House prices across the State rose at an annual rate of 2.9 per cent in November, up from a rate of 2.2 per cent the previous month, as the market defied the dampening impact of higher borrowing costs.
The latest residential property price index, compiled by the Central Statistics Office (CSO), also showed that prices in Dublin, which had been declining, rose by 0.9 per cent year on year in November while prices outside Dublin were up by 4.4 per cent.
The State’s property market has slowed significantly since a pandemic-driven surge in 2020 and 2021 on the back of 10 consecutive interest rate rises from the European Central Bank, which have made it more expensive for buyers to borrow.
However, the Government’s help to buy schemes have fuelled activity particularly with first-time buyer segment of the market.
While headline inflation for the market as a whole is less than 3 per cent, the cost of new dwellings, which are predominantly bought by first-time purchasers, rose by over 10 per cent in the third quarter, the CSO said.

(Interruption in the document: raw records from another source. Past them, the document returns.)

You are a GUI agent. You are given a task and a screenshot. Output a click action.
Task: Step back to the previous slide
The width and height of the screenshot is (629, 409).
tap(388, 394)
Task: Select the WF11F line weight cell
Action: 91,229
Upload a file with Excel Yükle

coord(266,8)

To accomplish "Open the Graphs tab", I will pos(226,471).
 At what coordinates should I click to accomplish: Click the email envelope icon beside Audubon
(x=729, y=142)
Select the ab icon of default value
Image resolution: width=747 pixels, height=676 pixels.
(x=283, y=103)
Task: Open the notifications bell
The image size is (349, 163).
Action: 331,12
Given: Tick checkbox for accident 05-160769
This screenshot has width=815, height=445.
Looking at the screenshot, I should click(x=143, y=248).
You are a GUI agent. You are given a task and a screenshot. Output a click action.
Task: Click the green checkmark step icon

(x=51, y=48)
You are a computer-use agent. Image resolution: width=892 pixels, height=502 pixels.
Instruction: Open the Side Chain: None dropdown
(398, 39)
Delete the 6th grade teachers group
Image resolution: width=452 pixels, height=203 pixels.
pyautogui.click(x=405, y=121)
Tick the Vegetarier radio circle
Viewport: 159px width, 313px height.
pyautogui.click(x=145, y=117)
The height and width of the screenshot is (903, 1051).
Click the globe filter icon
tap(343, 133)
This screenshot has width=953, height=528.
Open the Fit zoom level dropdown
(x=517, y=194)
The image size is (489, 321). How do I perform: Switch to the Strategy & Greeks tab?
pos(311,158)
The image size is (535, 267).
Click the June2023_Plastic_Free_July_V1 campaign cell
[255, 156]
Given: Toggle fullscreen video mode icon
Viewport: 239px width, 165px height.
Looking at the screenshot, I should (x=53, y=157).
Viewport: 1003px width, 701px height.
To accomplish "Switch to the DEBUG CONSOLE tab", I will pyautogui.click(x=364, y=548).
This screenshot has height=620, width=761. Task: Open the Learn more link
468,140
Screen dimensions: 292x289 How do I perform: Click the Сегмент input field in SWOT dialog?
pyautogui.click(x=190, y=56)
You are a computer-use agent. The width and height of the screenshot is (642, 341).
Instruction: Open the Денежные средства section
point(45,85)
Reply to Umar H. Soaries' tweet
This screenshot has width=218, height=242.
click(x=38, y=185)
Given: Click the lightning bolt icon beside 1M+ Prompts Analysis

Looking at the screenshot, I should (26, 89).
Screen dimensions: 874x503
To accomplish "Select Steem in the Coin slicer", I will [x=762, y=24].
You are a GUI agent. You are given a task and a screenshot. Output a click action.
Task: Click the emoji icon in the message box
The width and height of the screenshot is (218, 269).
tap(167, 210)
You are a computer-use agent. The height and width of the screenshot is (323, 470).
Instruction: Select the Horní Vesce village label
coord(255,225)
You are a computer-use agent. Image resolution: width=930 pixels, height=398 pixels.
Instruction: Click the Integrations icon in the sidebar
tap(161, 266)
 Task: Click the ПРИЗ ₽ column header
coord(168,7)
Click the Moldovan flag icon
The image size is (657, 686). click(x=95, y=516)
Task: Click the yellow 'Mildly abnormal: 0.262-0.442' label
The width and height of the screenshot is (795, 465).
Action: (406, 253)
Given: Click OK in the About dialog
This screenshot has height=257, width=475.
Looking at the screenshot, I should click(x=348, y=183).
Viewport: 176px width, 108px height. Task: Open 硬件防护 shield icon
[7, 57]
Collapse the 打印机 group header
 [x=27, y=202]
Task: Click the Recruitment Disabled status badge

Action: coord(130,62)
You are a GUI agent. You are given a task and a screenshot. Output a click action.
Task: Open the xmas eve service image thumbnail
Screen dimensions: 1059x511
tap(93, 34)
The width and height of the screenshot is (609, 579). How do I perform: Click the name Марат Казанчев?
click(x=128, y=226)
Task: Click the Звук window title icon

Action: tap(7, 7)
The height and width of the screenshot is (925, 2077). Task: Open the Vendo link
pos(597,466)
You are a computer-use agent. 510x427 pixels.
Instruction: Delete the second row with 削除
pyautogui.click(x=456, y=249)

Buyers paid a median or middle price of €325,000 for a home in the 12 months to November, the latest figures show.
The Dublin region had the highest median price (€440,000) while within the Dublin region, Dún Laoghaire-Rathdown had the highest median price (€622,000), and South Dublin and Fingal both had the lowest (€410,000).
The highest median prices outside of Dublin were in Wicklow (€430,000) and Kildare (€390,000), while the lowest price was €161,000 in Longford.
The latest CSO figures indicate there were 4,255 house purchases were filed with Revenue in November, worth a total €1.8 billion.
This represents a 5.8 per cent decrease compared on the same month of 2022 but a marginal increase compared with October.